───── Supplied text
By Kirsten Robb and Maggie Chapman

The mothballing of the Lanarkshire Tata Steel plants is a disaster for communities already scarred by severe job losses in the 1980s and 1990s. Almost all commentators see closure as the inevitable conclusion of the move to mothball. It threatens to remove some of the few remaining industrial jobs that give a living wage. It also threatens to remove the opportunity for Scotland to benefit from the massive expansion of renewable energy installation that we need to keep the lights on.

We should be making our wind turbines, our wave and tidal installations and the structures on which to mount solar panels from the steel finished in the plants Tata is closing. We should also use steel from these plants in the houses, hospitals, schools, ships and railways we will build in the coming years. Steel recycling, manufacture and finishing are fundamental building block of any modern economy.

The crisis is caused by a number of factors. These have pushed up the price of Scottish steel, or reduced the cost of imported steel. At the heart of it is the flood of steel on the global market coming from China. The result is that the spot price of steel is little over half what it was a year ago.

As the infrastructure bubble in China has deflated, so domestic demand for steel has collapsed. Steel that is not required domestically in China is being dumped on international markets at a cut price. This glut is temporarily reducing prices.

The situation cannot continue. The capacity in the Chinese domestic market will reduce, and the spot price will increase. The fire sale of Chinese steel may destroy our domestic industry, and once it has done that we will be obliged to import steel for our own use in renewables and other building projects.

There is a way to save the livelihoods of those in Motherwell and Cambuslang. Earlier this week, Central Scotland MSP and Scottish Green Party member John Wilson commented that, if the UK Government can support bankers and financial services through difficult times, it should be able to support important business in Scotland too.

The Scottish Government has a national infrastructure plan that requires substantial amounts of steel. If we are to generate the equivalent of our electricity demand from renewables we will need massive amounts of steel. The houses we must build to solve the housing crisis will need steel for frames. This steel could be finished in Motherwell and Cambuslang. In fact, it would be deeply foolish not to use the steel finished in these plants. We must plan for our transition to a low-carbon economy to gear up our people, skills and infrastructure in traditional industries such as steel, energy generation and shipbuilding before more task forces are needed.

Last year the Scottish Green Party conference agreed a policy that would allow workers a right to buy out their workplace. It would then be run as a workers’ cooperative. This was a response to the Ineos crisis, where billionaire tax exile Jim Ratcliffe held the workers at Grangemouth to ransom: they could accept serious reductions in their terms and conditions, or they could lose their jobs. The Scottish Government was similarly held to ransom.
──────────
Exercises
• A. Print the Tata Steel article unchanged, beginning at the words "There is a way" and stopping after "in Scotland too.".
• B. Summarize the Tata Steel article in two sentences.
───── Supplied data
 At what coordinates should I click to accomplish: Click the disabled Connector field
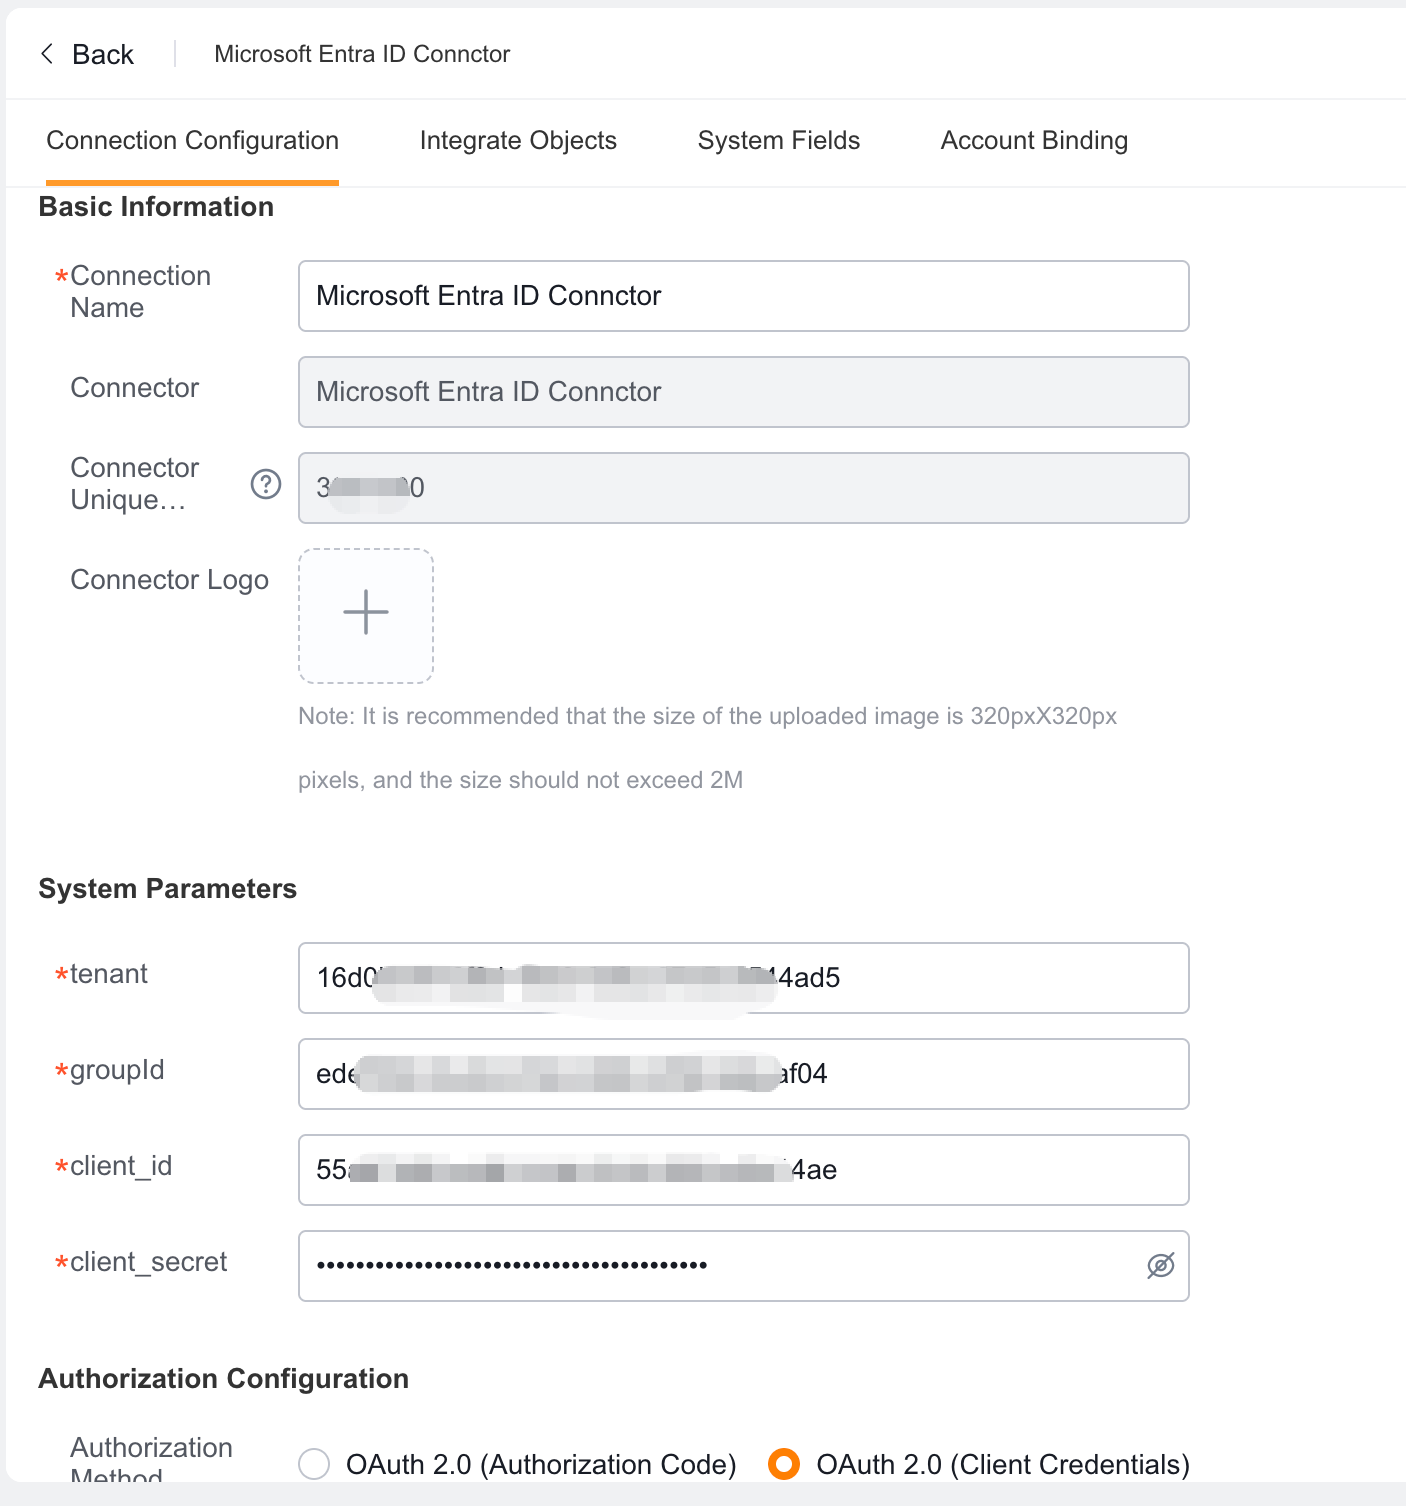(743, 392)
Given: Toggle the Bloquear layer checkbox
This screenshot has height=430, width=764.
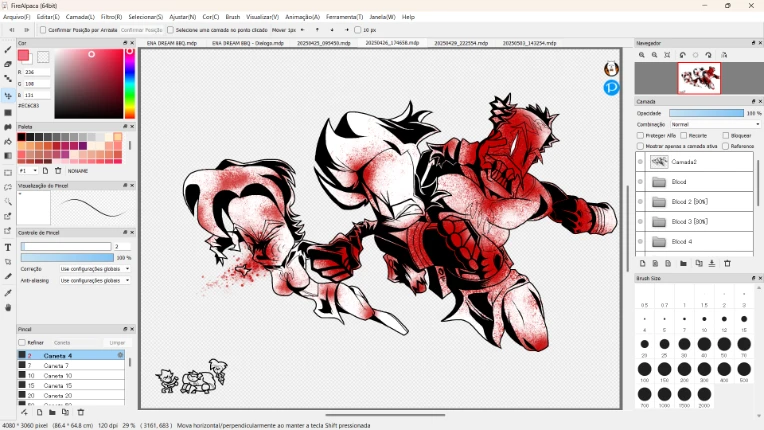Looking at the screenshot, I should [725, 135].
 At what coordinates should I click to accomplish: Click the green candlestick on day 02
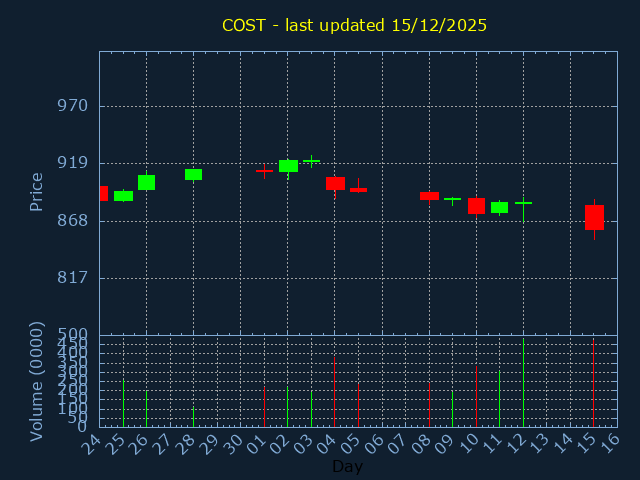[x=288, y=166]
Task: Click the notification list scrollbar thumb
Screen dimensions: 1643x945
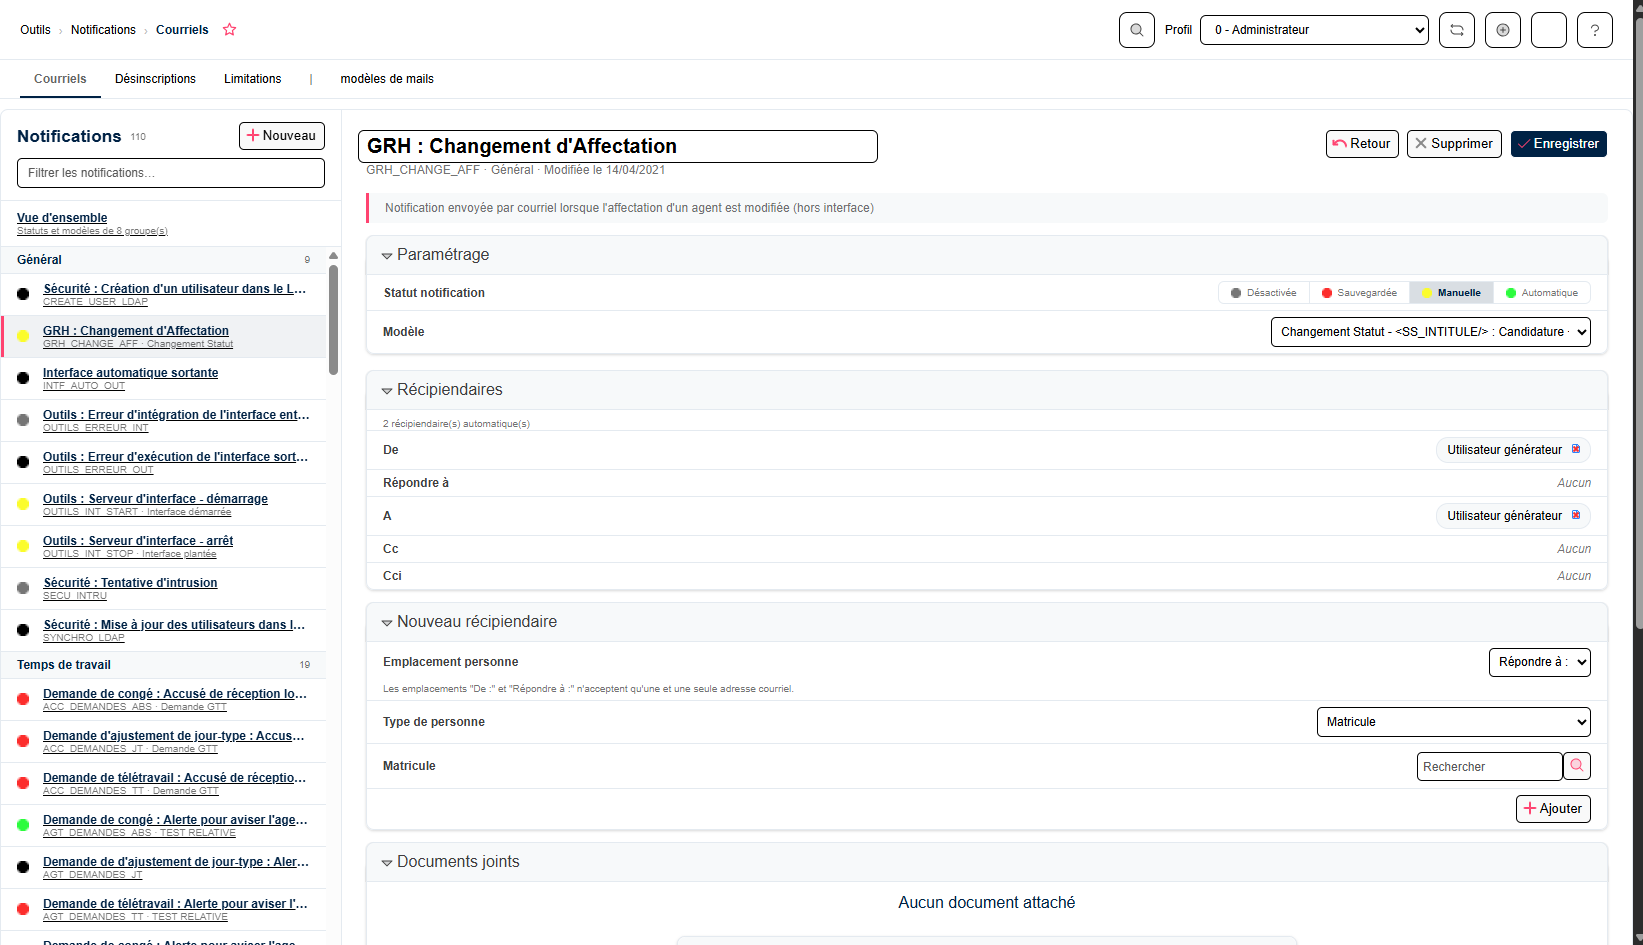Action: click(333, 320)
──────────
───── Supplied data
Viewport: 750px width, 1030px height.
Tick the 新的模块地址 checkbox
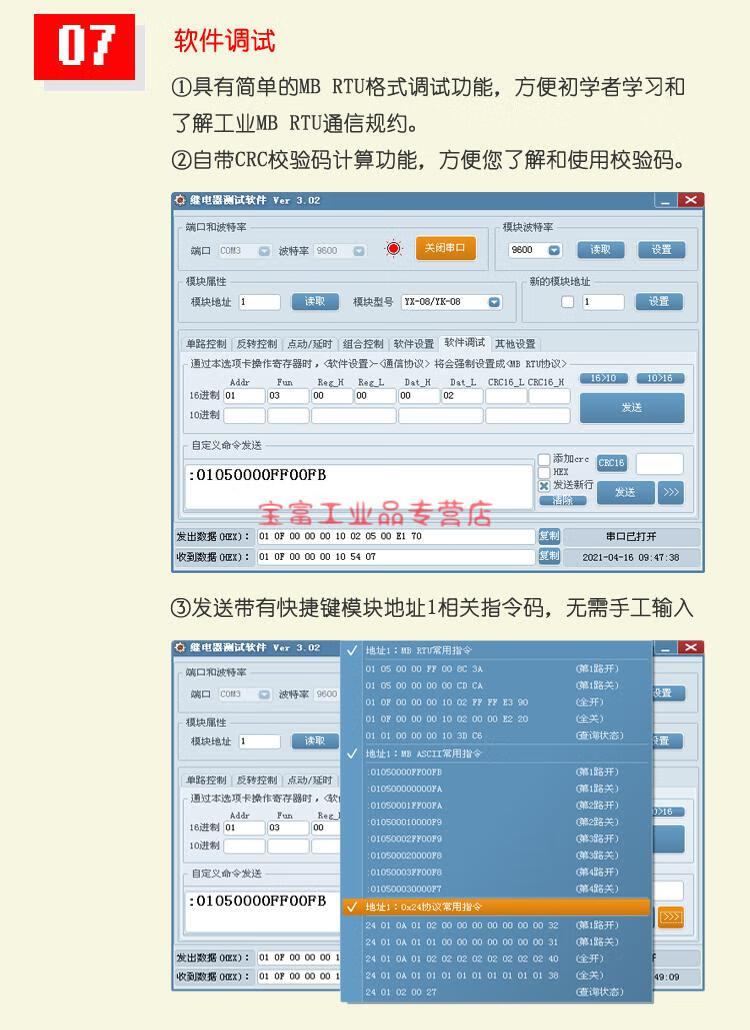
──────────
───── Supplied data
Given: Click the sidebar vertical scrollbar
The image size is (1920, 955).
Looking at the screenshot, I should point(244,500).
──────────
Solutions to the tasks
• A.
There is a way to save the livelihoods of those in Motherwell and Cambuslang. Earlier this week, Central Scotland MSP and Scottish Green Party member John Wilson commented that, if the UK Government can support bankers and financial services through difficult times, it should be able to support important business in Scotland too.

• B. The mothballing of the Lanarkshire Tata Steel plants threatens scarce living-wage industrial jobs and Scotland's chance to supply steel for renewable energy and building projects. The crisis is driven mainly by surplus Chinese steel dumped at a cut price, but the article holds that the Motherwell and Cambuslang plants could be saved by government support and by using their steel in Scotland's infrastructure, renewables, and housing, and it recalls a Scottish Green Party policy giving workers a right to buy out their workplace.